Scene: Day 17 on Mars. The colonists are inside the half-built IKEA habitat.
The walls are lopsided, the airlocks are stuck in “display mode,” and the supply inventory includes 27 Allen keys, a lone SKÅLBJORN space toilet, and a Fröndenborg dining table—but no instructions.
Elon Musk strides into the chaos, wearing his custom-designed Martian jumpsuit, complete with a SpaceX logo and a cape.
Elon: "Alright, people, let’s focus! Remember, this isn’t just about surviving—it’s about inspiring humanity! And inspiring humanity means getting that Mars flag in front of a perfectly assembled Björnglädj bookcase!”
A voice from the back: “We still don’t have breathable air!”
Elon, waving dismissively: “Details, Schmidt. You can’t put breathable air on Instagram.”
Cut to: A group of frustrated colonists crouched over a half-assembled oxygen generator.

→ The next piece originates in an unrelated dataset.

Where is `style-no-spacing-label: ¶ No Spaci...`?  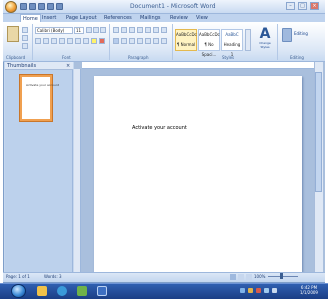
style-no-spacing-label: ¶ No Spaci... is located at coordinates (209, 50).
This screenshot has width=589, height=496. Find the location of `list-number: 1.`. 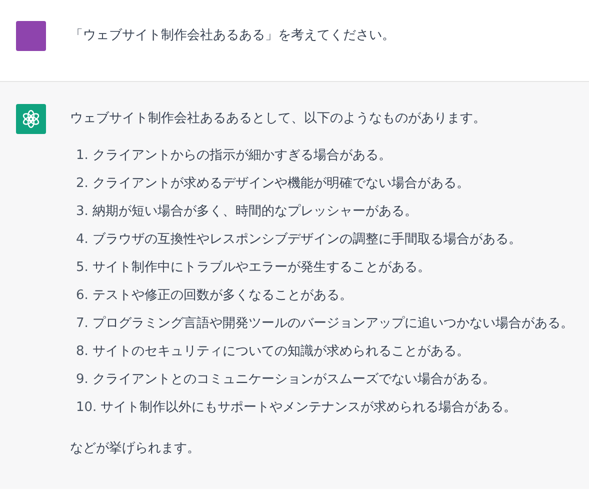

list-number: 1. is located at coordinates (82, 156).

Colonist 1: “It says we need Part E-12 to finish this. But the manual jumps from step 14 to step 87 and skips it entirely!”
Colonist 2: “I found Part E-12, but it’s… round?”
Colonist 3 (reading from the manual): “Step 15: Attach Grüblun screws using the Umgäng tool.”
Colonist 1: “What’s an Umgäng tool?”
Colonist 2, holding up an Allen key the size of a harpoon: “This, apparently.”
Colonist 3, grimly: “We’re all gonna die, aren’t we?”
Meanwhile, Elon has gathered a team to assemble the main habitat dome. He holds up an IKEA instruction booklet the size of a pizza box.
Elon: “It’s just a matter of mindset. If you think like an innovator, IKEA instructions become... clear.”
Colonist 4: “This booklet is in Swedish!”
Elon: “Exactly. Swedish is the language of efficiency.”
Colonist 5, pointing at the page: “It’s also just pictures of a smiling blob man struggling to lift a beam!”
Elon, unfazed: “Picture-based innovation. This is why IKEA is timeless. I want results, people!”
Hours later, Elon returns to inspect the dome. The results are… questionable.
The dome leans precariously to the left. The "air-tight doors" are propped open with Allen keys. Instead of protective shielding, one side is covered with Malm bed slats, while another wall features a suspiciously cheerful LATTJO puppet theatre.
Elon, examining the structure: “What’s this section?”
Colonist 6: “That’s supposed to be the solar panel array, but all we had were those puppets and some meatballs.”
Elon, frowning: “And you didn’t think to disrupt the meatball-to-solar-panel pipeline?”
Colonist 6: “What does that even mean?!”
Cut to: The supply pod labelled ‘ESSENTIALS’ being opened.
The colonists gather eagerly, expecting extra oxygen, water, or tools. Instead, the pod contains:
- 300 jars of lingonberry jam
- A single HYLLIS shelf unit
- Instructions for assembling a “LÖRKLIG Martian garden,” complete with an unlabelled bag of seeds.
Colonist 7: “Seeds? What do they expect us to do with seeds? There’s no water!”
Elon, grinning: “Think of them as pre-plants. You just need to innovate moisture out of thin air.”
Colonist 7: “That’s not a thing!”
Elon: “Neither was reusable rockets. Yet, here we are.”
Colonist 8, staring at the lingonberry jam: “We’re going to have to eat this for months, aren’t we?”
Elon: “It’s a Nordic superfood. I see no problem.”
Final shot: A Martian dust storm approaches.
The camera pans over the colonists frantically trying to fortify their lopsided habitat with a mixture of FLÄRDFULL curtains and BOLMEN toilet brushes.
Inside, Elon delivers a rousing speech:
Elon: “This is just the beginning! Humanity thrives in adversity. Someday, they’ll write songs about this base!”
Colonist 9, muttering: “Yeah. Funeral dirges.”
The storm hits. The habitat collapses like a badly built LACK table. Everyone huddles under the one sturdy piece of equipment: the oversized Allen key.